> [PASSAGE TO READ]
****************
I would feed the HELL out of him and try and get him to near the size of your other natts. Then when he's near that size, take all your p's out of the 75g at the next water change and put them in a bucket or something. Then rearrange you aquarium and put all of the p's in at the same time. It will be like putting them in a new tank, they should shoal together nicely. Good Luck man, hope ur lil fella gets better and makes it alright!


----------



## Vampor (Feb 15, 2003)

do exactly what USAFbOOst and you will have better chances to success but there are no guarantee for the mission...


----------



## RhomZilla (Feb 12, 2003)

Vampor said:


> do exactly what USAFbOOst and you will have better chances to success but there are no guarantee for the mission...


 Very true.. NO GUARENTEE







You can house that injured P in a hospt tank and beef him up.. but once Ps establish a shoal or territory space, the new comer might not be welcome which can lead to killing that P.

Example (hope you dont mind RAF







):: 
Pack had a Tern which lived with the Caribas.. Caribas injured the Tern which PACK housed in a hospt tank to heal and beef up.. Soon as he was fully healed and looked good to go.. he was dropped in the same tank with the Caribas again but got eatten and killed this time.


----------



## Innes (Jan 13, 2003)
****************
Dataset items
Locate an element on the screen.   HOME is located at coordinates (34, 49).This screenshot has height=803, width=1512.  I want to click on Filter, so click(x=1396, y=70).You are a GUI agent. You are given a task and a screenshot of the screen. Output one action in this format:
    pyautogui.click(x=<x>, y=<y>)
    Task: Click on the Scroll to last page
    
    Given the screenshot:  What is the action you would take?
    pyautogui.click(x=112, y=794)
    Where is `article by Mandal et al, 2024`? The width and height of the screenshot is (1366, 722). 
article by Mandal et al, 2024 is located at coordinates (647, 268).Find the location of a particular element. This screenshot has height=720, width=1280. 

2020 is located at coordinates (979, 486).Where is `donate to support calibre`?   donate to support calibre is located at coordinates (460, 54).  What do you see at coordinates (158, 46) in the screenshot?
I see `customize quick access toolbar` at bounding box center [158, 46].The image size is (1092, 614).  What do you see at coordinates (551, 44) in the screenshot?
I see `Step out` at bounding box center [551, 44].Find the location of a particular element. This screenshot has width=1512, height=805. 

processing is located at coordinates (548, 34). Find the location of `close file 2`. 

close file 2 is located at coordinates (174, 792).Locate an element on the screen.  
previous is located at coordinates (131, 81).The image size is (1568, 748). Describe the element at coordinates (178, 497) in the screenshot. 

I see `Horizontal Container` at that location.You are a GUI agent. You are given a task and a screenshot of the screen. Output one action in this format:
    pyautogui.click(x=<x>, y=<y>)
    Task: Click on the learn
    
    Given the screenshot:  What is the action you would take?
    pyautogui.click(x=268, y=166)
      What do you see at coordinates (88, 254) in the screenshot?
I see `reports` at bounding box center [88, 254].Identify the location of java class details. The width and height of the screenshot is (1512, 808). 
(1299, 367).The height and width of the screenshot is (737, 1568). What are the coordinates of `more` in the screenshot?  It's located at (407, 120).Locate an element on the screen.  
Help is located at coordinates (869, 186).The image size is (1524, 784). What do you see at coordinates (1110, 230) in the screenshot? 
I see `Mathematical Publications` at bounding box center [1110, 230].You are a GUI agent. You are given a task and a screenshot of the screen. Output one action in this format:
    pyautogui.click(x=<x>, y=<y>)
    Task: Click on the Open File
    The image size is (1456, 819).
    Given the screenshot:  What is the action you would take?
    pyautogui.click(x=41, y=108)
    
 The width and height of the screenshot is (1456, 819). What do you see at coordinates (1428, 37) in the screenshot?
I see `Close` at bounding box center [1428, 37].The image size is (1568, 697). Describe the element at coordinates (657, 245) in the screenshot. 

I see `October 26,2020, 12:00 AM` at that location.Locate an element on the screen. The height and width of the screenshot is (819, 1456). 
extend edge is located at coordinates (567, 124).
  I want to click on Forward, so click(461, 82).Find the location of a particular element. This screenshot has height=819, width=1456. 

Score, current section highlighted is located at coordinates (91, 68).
****************
> [TO BE DONE] Write the next part of the forum thread about returning an injured fish to its tank, starting right after its last line. The listing has nothing to do with the forum thread about returning an injured fish to its tank.

> [EXPECTED ANSWER]
yeah with P's there is no guarentees, and a bad move can = death, but I would reccomend the course of action already reccomended


----------



## SnowCichlid (Jan 10, 2003)

Give it your best shot and hope for the best! I am sure you can manage this one









Just get the tank setup to resemble natural conditions and provide plenty of territory/ hiding places/ and open swimming areas as well

good luck


----------



## Death in #'s (Apr 29, 2003)

RhomZilla said:


> Vampor said:
> 
> 
> > do exactly what USAFbOOst and you will have better chances to success but there are no guarantee for the mission...
> ...


 dam that sucks


----------



## Caesar3283 (Jun 18, 2003)

Damn...I'm not sure what to do. I would like to give him back to the pet store, but I bought him from Riverdale Pets and I think I saw a sign that said ALL SALES FINAL. Anybody want a baby Red, hehe. We'll see what happens. As of now he has a 30g all to himself. Thanks for all the help guys.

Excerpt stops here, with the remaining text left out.